> Fragmento seleccionado:

^^^^^^^^

Título Original: The Gatering Storm II Traductor: Juan G. de Luances

©1948, Churchill, Winston

©1949, José Janés

CÓMO SE FRAGUÓ LA TORMENTA (II)

WINSTON S. CHURCHILL


LOS LIBROS DE NUESTRO TIEMPO


1949


PROPIEDAD LITERARIA RESERVADA


ÚNICA EDICIÓN ÍNTEGRA AUTORIZADA PARA ESPAÑA


TRADUCCIÓN DEL INGLÉS POR


JUAN G. DE LUACES

*


TÍTULO DE LA OBRA ORIGINAL


THE GATHERING STORM

*


PRIMERA EDICIÓN

Febrero 1949


TIPOGRAFÍA MIGUZA - CIUDAD, 13—BARCELONA


LIBRO SEGUNDO


LA GUERRA CREPUSCULAR


3 septiembre 1939 ? 10 mayo 1940

CAPÍTULO PRIMERO

GUERRA


Invitación de Chamberlain. — La pausa del 2 de septiembre. — Declaración de guerra (3 septiembre). — Primera alarma aérea. — Otra vez al Almirantazgo. — El almirante Sir Dudley Pound. — Mi conocimiento de las cuestiones navales. — Contrastes entre 1914 y 1939. — Situación estratégica en los mares. — El Báltico. — El Canal de Kiel. — Actitud de Italia. — Nuestra estrategia mediterránea. — La amenaza submarina, — La amenaza aérea. — Japón. — Singapur (apéndice). — La seguridad de Australia y Nueva Zelanda. — Composición del Gabinete de Guerra. — Primeros nombramientos de Chamberlain, — Un gobierno antediluviano. — Virtudes de la siesta.


Polonia fue atacada por Alemania en la madrugada del 1 de septiembre. Por la mañana se ordenó la movilización de todas nuestras fuerzas. El Primer Ministro me invitó a visitarle durante la tarde en Downing Street. Me dijo que no tenía esperanzas de evitar la lucha con Alemania y que se proponía formar un reducido Gabinete de Guerra formado por ministros sin departamentos concretos que regir. Indicó que, a su juicio, el Partido Laborista no estaba dispuesto a participar en el gobierno. Esperaba aún que los liberales se le uniesen. Me propuso ingresar en el Gabinete de Guerra. Accedí sin comentarios y entonces mantuvimos una larga conversación sobre los hombres a escoger y los medios a seguir.

Tras alguna reflexión, parecióme que la edad de los ministros que iban a formar la suprema ejecutiva de la dirección de la guerra acabaría considerándose excesiva, y después de media noche escribí a Chamberlain:


2-IX-39.

^^^^^^^^

> Datos disponibles:
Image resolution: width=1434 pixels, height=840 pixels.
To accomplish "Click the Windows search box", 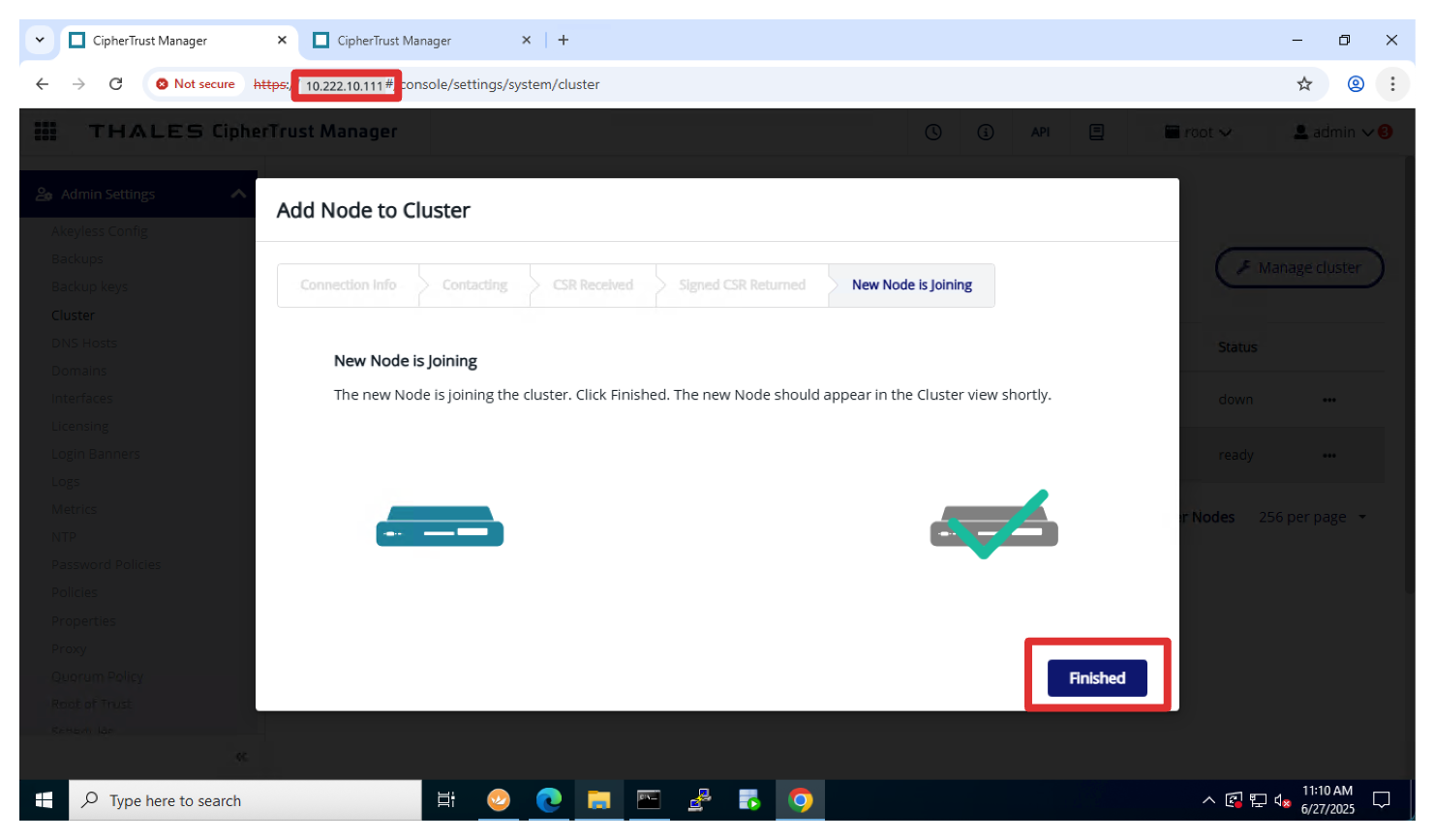I will 246,800.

^^^^^^^^

> Tareas a realizar:
**a)** Según el fragmento seleccionado, ¿cuándo atacó Alemania a Polonia?
**b)** Enumera todo lo que, según el fragmento seleccionado, el Primer Ministro comunicó o propuso a quien narra durante la visita de la tarde en Downing Street.

> Respuestas:
**a)** En la madrugada del 1 de septiembre.

**b)**
- Que no tenía esperanzas de evitar la lucha con Alemania.
- Que se proponía formar un reducido Gabinete de Guerra con ministros sin departamentos concretos que regir.
- Que, a su juicio, el Partido Laborista no estaba dispuesto a participar en el gobierno.
- Que aún esperaba que los liberales se le uniesen.
- Que ingresara en el Gabinete de Guerra.